Many HCPs work within large hospital networks, health systems, or academic institutions that rely on robust security platforms like Proofpoint, Mimecast, Barracuda, and Microsoft Defender for Office 365. These tools are designed to protect inboxes from phishing, malware, and spam. But they do so by:

  • Pre-fetching images, which triggers the open pixel
  • Auto-clicking links, to scan for threats
  • Executing bot-like behavior, often from shared proxy IPs

What this creates is a paradox for marketers: the more secure your audience’s environment, the more difficult it is to trust your performance metrics.

Here’s a quick breakdown of what these platforms do and how it affects marketers:

Security FeatureImpact on Metrics
Image pre-fetchingTriggers false opens
Link scanningInflates click rates
Bot-based routingMasks true user identity and behavior
Proxy IPsImpairs geo and device-based segmentation

False positives are especially common with links tied to “Request a Rep,” “Contact Us,” or form submissions—calls-to-action that security bots often flag due to anchor tags or specific URL patterns.

At Ascender, we’ve implemented a multi-layered strategy using Marketo, Google Analytics 4 (GA4), and manual analysis. Here’s how we’re reducing noise and regaining clarity:

1. Marketo Bot Activity Filters

  • IAB Bot Filtering: Excludes known bot IPs
  • Proximity Pattern Detection: Filters out opens/clicks occurring <3 seconds post-send

2. OS-Based Suppression

  • Linux Click Suppression: Many email scanners use Linux environments—filtering activity from this OS helps isolate bot behavior.

3. Honeypot Links

  • Invisible links only bots will click. These serve as red flags that help us tag and suppress bot traffic in reports.

4. Time-Based Flagging

  • Opens/clicks that happen within 3–4 minutes of delivery are manually reviewed, especially if they match patterns like:
    • Clicking only anchor links
    • Clicking all links in rapid succession
    • Zero scroll or time-on-page

5. GA4 Zero-Second Sessions

  • Sessions with a 0-second duration are another strong indicator of bot activity. While easy to spot, filtering these from broader engagement analytics remains a work in progress.
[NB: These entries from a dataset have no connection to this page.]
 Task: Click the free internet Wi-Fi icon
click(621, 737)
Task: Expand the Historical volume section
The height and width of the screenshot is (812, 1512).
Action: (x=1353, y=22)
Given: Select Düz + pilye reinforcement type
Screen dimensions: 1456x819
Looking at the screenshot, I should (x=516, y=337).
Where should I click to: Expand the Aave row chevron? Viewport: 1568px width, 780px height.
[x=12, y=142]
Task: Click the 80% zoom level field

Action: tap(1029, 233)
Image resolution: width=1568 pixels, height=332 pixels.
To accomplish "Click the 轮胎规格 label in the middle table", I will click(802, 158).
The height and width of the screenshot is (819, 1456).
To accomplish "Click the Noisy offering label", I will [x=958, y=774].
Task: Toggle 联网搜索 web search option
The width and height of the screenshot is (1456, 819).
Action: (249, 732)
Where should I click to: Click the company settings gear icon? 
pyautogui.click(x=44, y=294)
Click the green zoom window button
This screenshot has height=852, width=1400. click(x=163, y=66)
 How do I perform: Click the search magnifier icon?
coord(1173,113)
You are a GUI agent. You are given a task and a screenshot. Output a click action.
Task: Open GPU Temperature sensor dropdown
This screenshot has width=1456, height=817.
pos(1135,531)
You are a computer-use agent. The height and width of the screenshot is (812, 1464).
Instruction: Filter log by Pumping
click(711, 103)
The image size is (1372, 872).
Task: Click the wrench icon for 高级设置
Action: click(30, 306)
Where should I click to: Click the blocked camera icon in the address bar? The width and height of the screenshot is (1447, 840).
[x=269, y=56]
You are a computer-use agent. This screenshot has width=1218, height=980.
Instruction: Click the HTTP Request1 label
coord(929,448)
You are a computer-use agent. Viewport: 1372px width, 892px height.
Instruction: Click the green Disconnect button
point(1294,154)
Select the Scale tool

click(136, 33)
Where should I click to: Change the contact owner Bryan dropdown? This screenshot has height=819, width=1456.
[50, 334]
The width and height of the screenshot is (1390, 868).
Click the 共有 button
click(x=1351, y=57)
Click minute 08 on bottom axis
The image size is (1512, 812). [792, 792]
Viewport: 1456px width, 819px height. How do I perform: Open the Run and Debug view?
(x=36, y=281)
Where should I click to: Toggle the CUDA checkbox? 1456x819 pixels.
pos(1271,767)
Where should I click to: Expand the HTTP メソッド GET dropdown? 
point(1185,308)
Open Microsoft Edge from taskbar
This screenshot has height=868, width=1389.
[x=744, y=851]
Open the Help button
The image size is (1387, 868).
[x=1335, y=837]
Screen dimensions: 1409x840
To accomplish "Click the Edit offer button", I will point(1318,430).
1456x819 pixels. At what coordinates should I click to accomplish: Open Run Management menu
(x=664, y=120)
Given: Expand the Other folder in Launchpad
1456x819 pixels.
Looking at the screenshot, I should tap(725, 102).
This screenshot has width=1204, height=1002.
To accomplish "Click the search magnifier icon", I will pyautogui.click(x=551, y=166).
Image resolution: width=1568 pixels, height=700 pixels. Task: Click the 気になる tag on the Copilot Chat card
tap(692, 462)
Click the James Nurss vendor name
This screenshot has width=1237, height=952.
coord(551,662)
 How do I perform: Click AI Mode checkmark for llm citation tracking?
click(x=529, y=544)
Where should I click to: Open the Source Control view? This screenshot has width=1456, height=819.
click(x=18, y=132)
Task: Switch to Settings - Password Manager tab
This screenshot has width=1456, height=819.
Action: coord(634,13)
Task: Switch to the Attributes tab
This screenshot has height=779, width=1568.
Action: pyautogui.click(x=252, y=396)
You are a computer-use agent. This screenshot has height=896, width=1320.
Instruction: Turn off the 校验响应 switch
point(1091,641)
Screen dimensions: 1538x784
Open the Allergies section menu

We’ve had to pivot away from vanity metrics like opens and clicks and focus on downstream, high-intent actions, such as:

  • Engaged website sessions (scroll depth, time-on-page)
  • File downloads (e.g., prescribing info or product brochures)
  • Form completions (especially “Request a Rep” or demo forms)
  • Video interactions (play, pause, completion rates)

These pull-through metrics provide a truer picture of HCP interest and help us differentiate between bots and real human behavior.

Other B2B marketers—especially in sectors like tech, finance, and enterprise SaaS—are dealing with similar challenges. Emerging strategies include:

  • Header analysis to detect non-standard user agents
  • JavaScript fingerprinting on landing pages to verify human activity
  • Real-time link wrapping that delays URL resolution until click-time
  • AI-powered tagging of suspicious patterns across campaigns

One promising direction is the use of AI classifiers that analyze time, sequence, source, and behavior patterns to flag anomalies. We’re exploring this at Ascender as a future-proof way to improve report fidelity (pending internal feasibility conversations).

As we continue refining our approach, we’re actively asking:

  • What triggers security software to click anchor links? Is it the presence of #anchor, or the CTA language (e.g., “Request Info”)?
  • Could A/B testing URL formats reduce false-positive clicks?
  • Can we design engagement forms that require subtle human behaviors (e.g., scroll depth or field interaction) before submission?
  • Are platforms like Marketo or Salesforce Marketing Cloud evolving their native tools to keep up?

Non-human engagement is here to stay, and so are the bots. As security systems become more aggressive, we must become more adaptive.

The future of email marketing—especially in regulated, high-barrier industries like pharma—is not about chasing opens or clicks. It’s about real interactions, real actions, and real results.

At Ascender, we’re reimagining how B2B pharma marketers can track success in a way that reflects human behavior—not just firewall noise.